• INPUT:
• • • • • • •
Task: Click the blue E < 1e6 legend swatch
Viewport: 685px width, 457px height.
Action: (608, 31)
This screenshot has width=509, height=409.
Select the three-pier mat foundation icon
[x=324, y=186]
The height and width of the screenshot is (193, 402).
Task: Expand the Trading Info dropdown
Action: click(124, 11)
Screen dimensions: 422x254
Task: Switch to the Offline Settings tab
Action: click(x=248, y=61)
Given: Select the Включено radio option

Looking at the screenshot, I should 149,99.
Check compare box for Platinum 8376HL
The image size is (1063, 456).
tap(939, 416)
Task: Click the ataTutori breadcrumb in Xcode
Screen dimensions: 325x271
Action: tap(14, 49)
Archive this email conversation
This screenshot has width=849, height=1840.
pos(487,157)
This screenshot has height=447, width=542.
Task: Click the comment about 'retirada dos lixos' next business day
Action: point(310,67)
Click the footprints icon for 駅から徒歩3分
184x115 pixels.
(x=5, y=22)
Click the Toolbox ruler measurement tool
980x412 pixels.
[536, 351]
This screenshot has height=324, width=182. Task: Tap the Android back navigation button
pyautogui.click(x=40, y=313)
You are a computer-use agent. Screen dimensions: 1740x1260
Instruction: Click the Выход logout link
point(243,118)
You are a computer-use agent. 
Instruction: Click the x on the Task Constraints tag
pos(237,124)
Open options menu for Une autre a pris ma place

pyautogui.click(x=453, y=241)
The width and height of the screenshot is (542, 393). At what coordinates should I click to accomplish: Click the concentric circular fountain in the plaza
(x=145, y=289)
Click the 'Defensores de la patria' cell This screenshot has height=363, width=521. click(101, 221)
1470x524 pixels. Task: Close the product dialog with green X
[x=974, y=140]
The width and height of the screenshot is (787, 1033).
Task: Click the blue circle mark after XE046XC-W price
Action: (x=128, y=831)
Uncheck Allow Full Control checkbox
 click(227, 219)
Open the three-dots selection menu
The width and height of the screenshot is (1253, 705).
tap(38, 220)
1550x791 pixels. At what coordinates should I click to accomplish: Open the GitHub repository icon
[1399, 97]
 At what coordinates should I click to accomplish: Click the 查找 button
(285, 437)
• • • • • • •
• YOUR OBJECTIVE: Format every line of the rows above as a JSON list of strings, with one string per line and blank lines omitted.

• THE OUTPUT:
[
  "Task: Click the blue E < 1e6 legend swatch",
  "Viewport: 685px width, 457px height.",
  "Action: (608, 31)",
  "This screenshot has width=509, height=409.",
  "Select the three-pier mat foundation icon",
  "[x=324, y=186]",
  "The height and width of the screenshot is (193, 402).",
  "Task: Expand the Trading Info dropdown",
  "Action: click(124, 11)",
  "Screen dimensions: 422x254",
  "Task: Switch to the Offline Settings tab",
  "Action: click(x=248, y=61)",
  "Given: Select the Включено radio option",
  "Looking at the screenshot, I should 149,99.",
  "Check compare box for Platinum 8376HL",
  "The image size is (1063, 456).",
  "tap(939, 416)",
  "Task: Click the ataTutori breadcrumb in Xcode",
  "Screen dimensions: 325x271",
  "Action: tap(14, 49)",
  "Archive this email conversation",
  "This screenshot has width=849, height=1840.",
  "pos(487,157)",
  "This screenshot has height=447, width=542.",
  "Task: Click the comment about 'retirada dos lixos' next business day",
  "Action: point(310,67)",
  "Click the footprints icon for 駅から徒歩3分",
  "184x115 pixels.",
  "(x=5, y=22)",
  "Click the Toolbox ruler measurement tool",
  "980x412 pixels.",
  "[536, 351]",
  "This screenshot has height=324, width=182. Task: Tap the Android back navigation button",
  "pyautogui.click(x=40, y=313)",
  "You are a computer-use agent. Screen dimensions: 1740x1260",
  "Instruction: Click the Выход logout link",
  "point(243,118)",
  "You are a computer-use agent. ",
  "Instruction: Click the x on the Task Constraints tag",
  "pos(237,124)",
  "Open options menu for Une autre a pris ma place",
  "pyautogui.click(x=453, y=241)",
  "The width and height of the screenshot is (542, 393). At what coordinates should I click to accomplish: Click the concentric circular fountain in the plaza",
  "(x=145, y=289)",
  "Click the 'Defensores de la patria' cell This screenshot has height=363, width=521. click(101, 221)",
  "1470x524 pixels. Task: Close the product dialog with green X",
  "[x=974, y=140]",
  "The width and height of the screenshot is (787, 1033).",
  "Task: Click the blue circle mark after XE046XC-W price",
  "Action: (x=128, y=831)",
  "Uncheck Allow Full Control checkbox",
  " click(227, 219)",
  "Open the three-dots selection menu",
  "The width and height of the screenshot is (1253, 705).",
  "tap(38, 220)",
  "1550x791 pixels. At what coordinates should I click to accomplish: Open the GitHub repository icon",
  "[1399, 97]",
  " At what coordinates should I click to accomplish: Click the 查找 button",
  "(285, 437)"
]